WHAT NEEDS TO BE DONE
Set down the lines below exactly as they stand, please. Go from the first through the one containing "Pourquoi Kablages ? (31, 566)".

MATERIAL PROVIDED

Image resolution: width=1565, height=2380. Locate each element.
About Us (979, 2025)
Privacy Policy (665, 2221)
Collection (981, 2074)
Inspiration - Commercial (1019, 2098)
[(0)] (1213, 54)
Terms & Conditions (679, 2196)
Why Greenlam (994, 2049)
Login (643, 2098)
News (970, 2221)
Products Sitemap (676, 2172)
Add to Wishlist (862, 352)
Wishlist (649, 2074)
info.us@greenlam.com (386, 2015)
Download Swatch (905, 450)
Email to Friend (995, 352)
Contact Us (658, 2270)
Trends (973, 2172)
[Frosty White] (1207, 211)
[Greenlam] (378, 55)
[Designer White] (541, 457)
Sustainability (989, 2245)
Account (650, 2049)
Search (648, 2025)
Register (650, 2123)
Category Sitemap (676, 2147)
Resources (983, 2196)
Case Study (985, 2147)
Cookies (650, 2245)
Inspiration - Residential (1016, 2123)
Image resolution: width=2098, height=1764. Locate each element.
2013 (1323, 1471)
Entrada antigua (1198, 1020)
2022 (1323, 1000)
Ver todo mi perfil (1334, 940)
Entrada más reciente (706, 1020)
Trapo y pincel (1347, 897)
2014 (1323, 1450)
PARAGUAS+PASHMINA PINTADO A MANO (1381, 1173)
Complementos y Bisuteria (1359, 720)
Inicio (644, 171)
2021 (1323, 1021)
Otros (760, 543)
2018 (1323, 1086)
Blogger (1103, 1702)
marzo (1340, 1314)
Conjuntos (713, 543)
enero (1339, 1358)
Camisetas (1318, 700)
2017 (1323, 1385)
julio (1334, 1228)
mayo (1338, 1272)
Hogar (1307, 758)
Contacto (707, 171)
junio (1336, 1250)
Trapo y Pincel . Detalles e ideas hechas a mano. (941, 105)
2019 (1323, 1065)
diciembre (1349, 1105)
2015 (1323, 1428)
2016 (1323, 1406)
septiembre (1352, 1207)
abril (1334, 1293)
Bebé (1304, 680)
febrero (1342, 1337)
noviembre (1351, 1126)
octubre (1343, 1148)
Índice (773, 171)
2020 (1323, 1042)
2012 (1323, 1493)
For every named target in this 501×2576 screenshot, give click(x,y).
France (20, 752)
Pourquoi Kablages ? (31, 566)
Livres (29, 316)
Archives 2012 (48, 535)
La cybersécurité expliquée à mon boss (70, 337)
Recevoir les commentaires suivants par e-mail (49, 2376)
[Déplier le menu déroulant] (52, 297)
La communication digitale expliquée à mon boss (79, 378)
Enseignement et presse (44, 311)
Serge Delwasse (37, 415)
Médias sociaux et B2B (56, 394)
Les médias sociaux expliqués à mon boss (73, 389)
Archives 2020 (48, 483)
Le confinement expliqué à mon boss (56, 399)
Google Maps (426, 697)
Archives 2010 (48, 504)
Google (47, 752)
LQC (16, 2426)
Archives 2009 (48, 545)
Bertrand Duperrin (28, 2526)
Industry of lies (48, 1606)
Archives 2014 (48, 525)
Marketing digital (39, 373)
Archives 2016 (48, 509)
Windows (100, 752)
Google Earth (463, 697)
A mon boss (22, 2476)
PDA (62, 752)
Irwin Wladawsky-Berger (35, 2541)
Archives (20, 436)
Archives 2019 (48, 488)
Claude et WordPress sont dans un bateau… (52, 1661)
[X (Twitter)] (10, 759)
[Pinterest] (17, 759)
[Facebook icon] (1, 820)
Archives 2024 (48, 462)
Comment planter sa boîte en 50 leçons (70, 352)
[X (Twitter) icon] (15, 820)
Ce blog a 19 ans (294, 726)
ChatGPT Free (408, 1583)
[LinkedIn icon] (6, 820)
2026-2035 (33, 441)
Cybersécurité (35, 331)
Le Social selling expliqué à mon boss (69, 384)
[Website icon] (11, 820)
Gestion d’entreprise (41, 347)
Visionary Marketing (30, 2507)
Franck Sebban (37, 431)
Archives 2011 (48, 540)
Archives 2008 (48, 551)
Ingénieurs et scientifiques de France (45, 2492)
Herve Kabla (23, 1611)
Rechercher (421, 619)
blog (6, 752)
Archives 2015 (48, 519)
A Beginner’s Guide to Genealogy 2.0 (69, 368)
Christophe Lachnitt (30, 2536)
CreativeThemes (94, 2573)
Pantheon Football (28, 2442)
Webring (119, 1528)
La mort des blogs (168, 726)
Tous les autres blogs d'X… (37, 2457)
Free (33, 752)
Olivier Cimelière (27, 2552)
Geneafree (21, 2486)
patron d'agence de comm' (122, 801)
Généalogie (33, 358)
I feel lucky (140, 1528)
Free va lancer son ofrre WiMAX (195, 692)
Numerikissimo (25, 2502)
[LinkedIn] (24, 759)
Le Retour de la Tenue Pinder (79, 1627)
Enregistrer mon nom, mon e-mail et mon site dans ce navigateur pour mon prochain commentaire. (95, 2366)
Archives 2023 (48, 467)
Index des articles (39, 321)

OUTPUT OF THE TASK
Image resolution: width=1565, height=2380. Locate each element.
About Us (979, 2025)
Privacy Policy (665, 2221)
Collection (981, 2074)
Inspiration - Commercial (1019, 2098)
[(0)] (1213, 54)
Terms & Conditions (679, 2196)
Why Greenlam (994, 2049)
Login (643, 2098)
News (970, 2221)
Products Sitemap (676, 2172)
Add to Wishlist (862, 352)
Wishlist (649, 2074)
info.us@greenlam.com (386, 2015)
Download Swatch (905, 450)
Email to Friend (995, 352)
Contact Us (658, 2270)
Trends (973, 2172)
[Frosty White] (1207, 211)
[Greenlam] (378, 55)
[Designer White] (541, 457)
Sustainability (989, 2245)
Account (650, 2049)
Search (648, 2025)
Register (650, 2123)
Category Sitemap (676, 2147)
Resources (983, 2196)
Case Study (985, 2147)
Cookies (650, 2245)
Inspiration - Residential (1016, 2123)
Image resolution: width=2098, height=1764. Locate each element.
2013 (1323, 1471)
Entrada antigua (1198, 1020)
2022 (1323, 1000)
Ver todo mi perfil (1334, 940)
Entrada más reciente (706, 1020)
Trapo y pincel (1347, 897)
2014 (1323, 1450)
PARAGUAS+PASHMINA PINTADO A MANO (1381, 1173)
Complementos y Bisuteria (1359, 720)
Inicio (644, 171)
2021 (1323, 1021)
Otros (760, 543)
2018 (1323, 1086)
Blogger (1103, 1702)
marzo (1340, 1314)
Conjuntos (713, 543)
enero (1339, 1358)
Camisetas (1318, 700)
2017 (1323, 1385)
julio (1334, 1228)
mayo (1338, 1272)
Hogar (1307, 758)
Contacto (707, 171)
junio (1336, 1250)
Trapo y Pincel . Detalles e ideas hechas a mano. (941, 105)
2019 (1323, 1065)
diciembre (1349, 1105)
2015 (1323, 1428)
2016 (1323, 1406)
septiembre (1352, 1207)
abril (1334, 1293)
Bebé (1304, 680)
febrero (1342, 1337)
noviembre (1351, 1126)
octubre (1343, 1148)
Índice (773, 171)
2020 (1323, 1042)
2012 (1323, 1493)
For every named target in this 501×2576 screenshot, give click(x,y).
France (20, 752)
Pourquoi Kablages ? (31, 566)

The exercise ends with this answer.